● MATERIAL FOR THIS TASK
-=-=-

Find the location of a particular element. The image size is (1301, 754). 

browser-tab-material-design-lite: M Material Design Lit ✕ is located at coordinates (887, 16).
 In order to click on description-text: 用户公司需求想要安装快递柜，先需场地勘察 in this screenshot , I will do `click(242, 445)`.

-=-=-

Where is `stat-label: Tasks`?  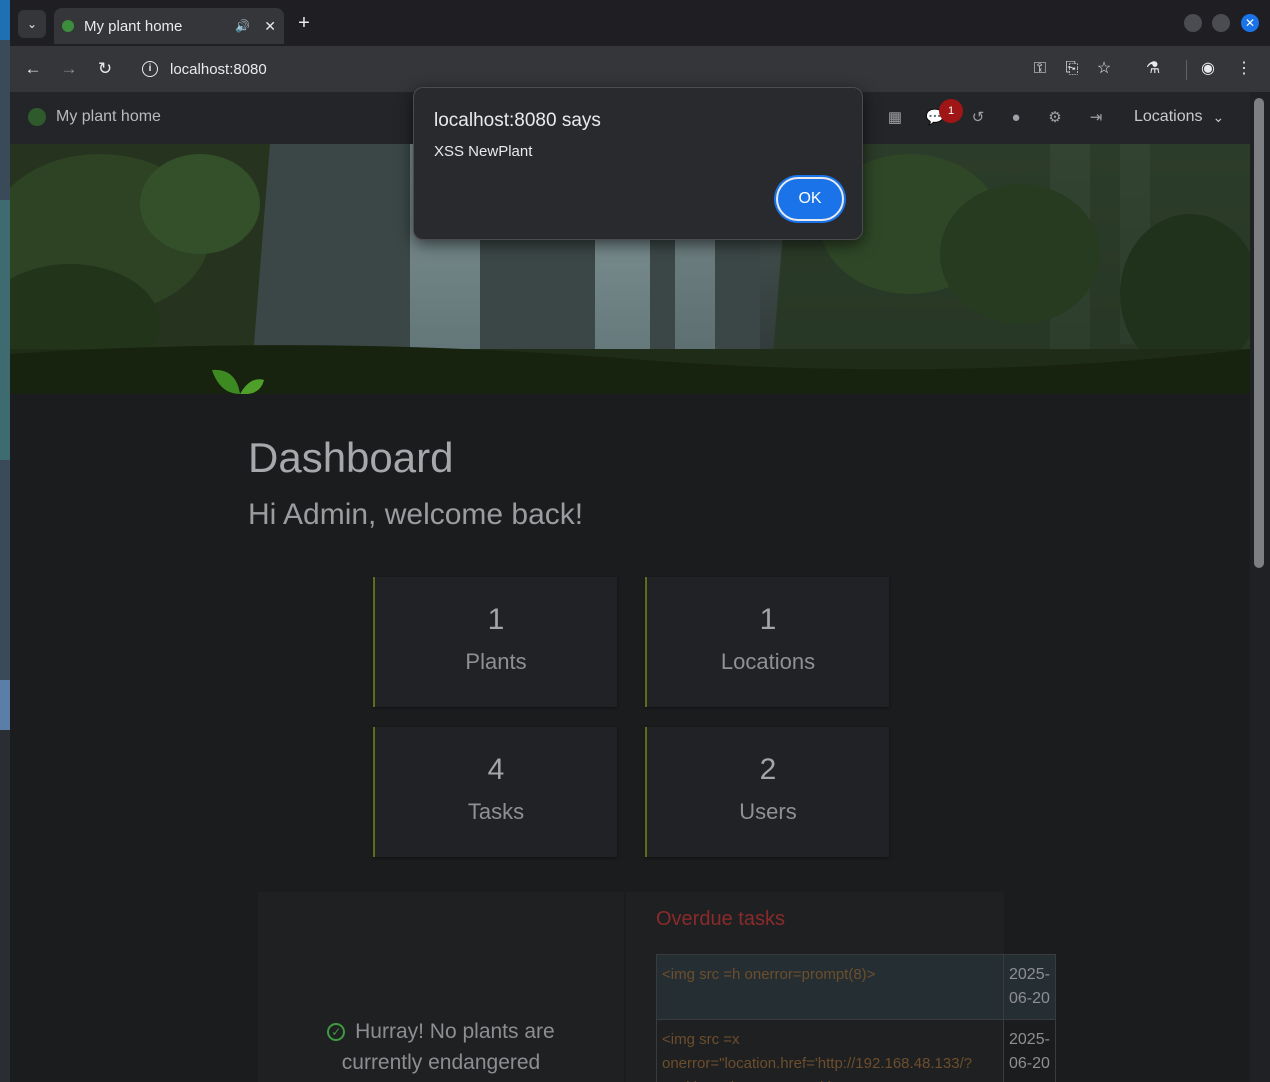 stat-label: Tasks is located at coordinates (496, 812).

-=-=-

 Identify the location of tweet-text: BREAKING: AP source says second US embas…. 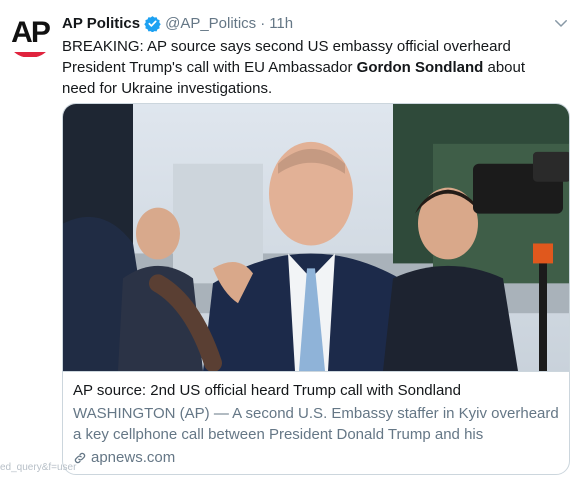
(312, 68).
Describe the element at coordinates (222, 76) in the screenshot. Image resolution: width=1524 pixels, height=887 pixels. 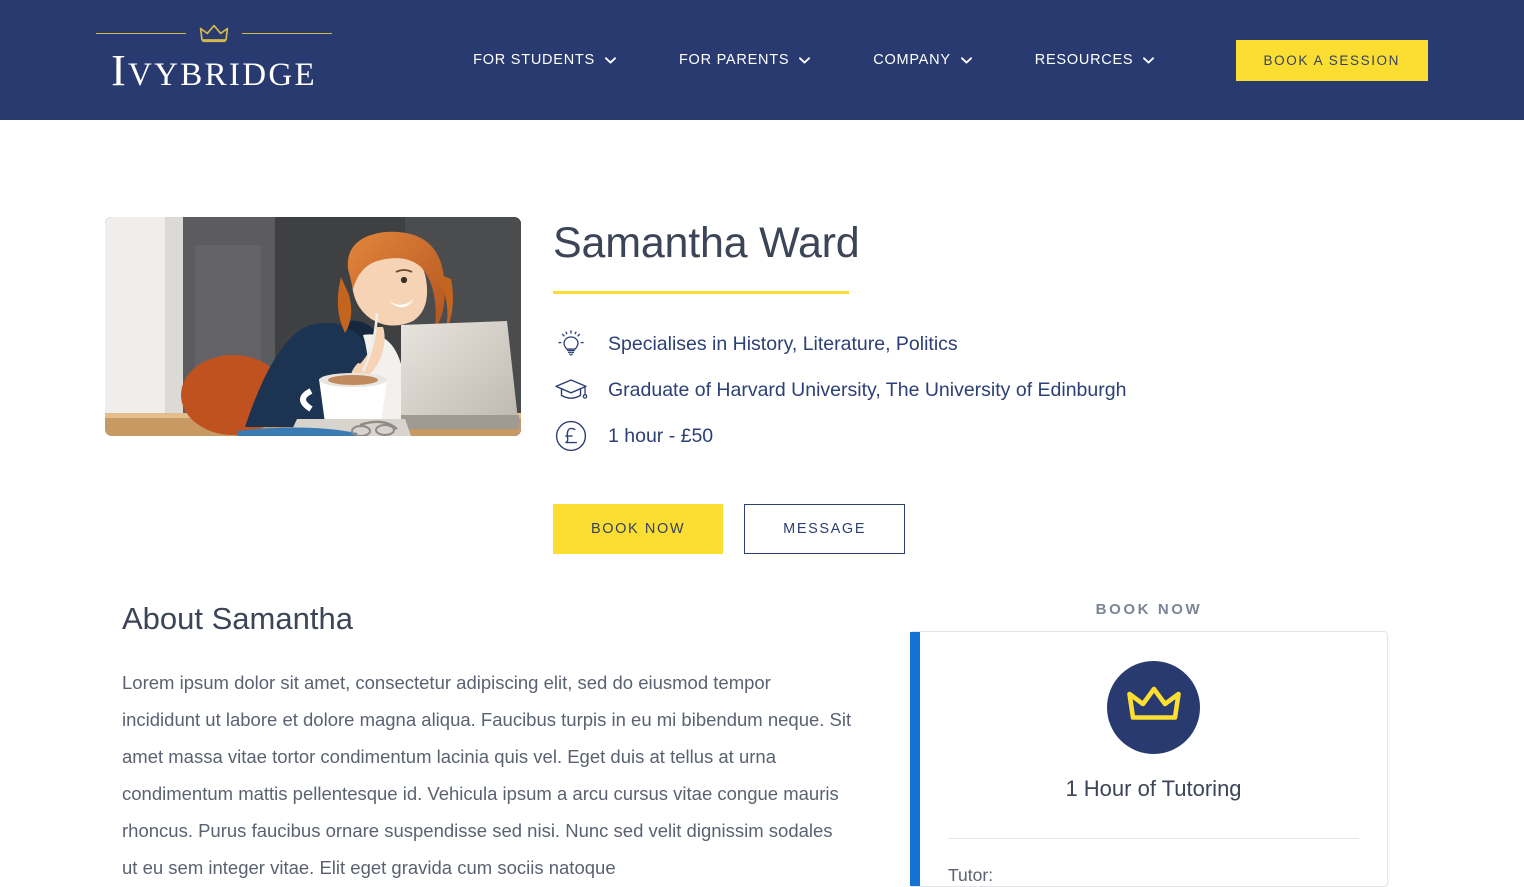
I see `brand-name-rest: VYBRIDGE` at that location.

-=-=-

● REQUIRED WORK
Copy the records from the line containing "Find the location" through the line containing "In order to", inclusive, swapping "particular" for "specific" and changing nothing else.

● SOLUTION FOR THIS PROBLEM
Find the location of a specific element. The image size is (1301, 754). 

browser-tab-material-design-lite: M Material Design Lit ✕ is located at coordinates (887, 16).
 In order to click on description-text: 用户公司需求想要安装快递柜，先需场地勘察 in this screenshot , I will do `click(242, 445)`.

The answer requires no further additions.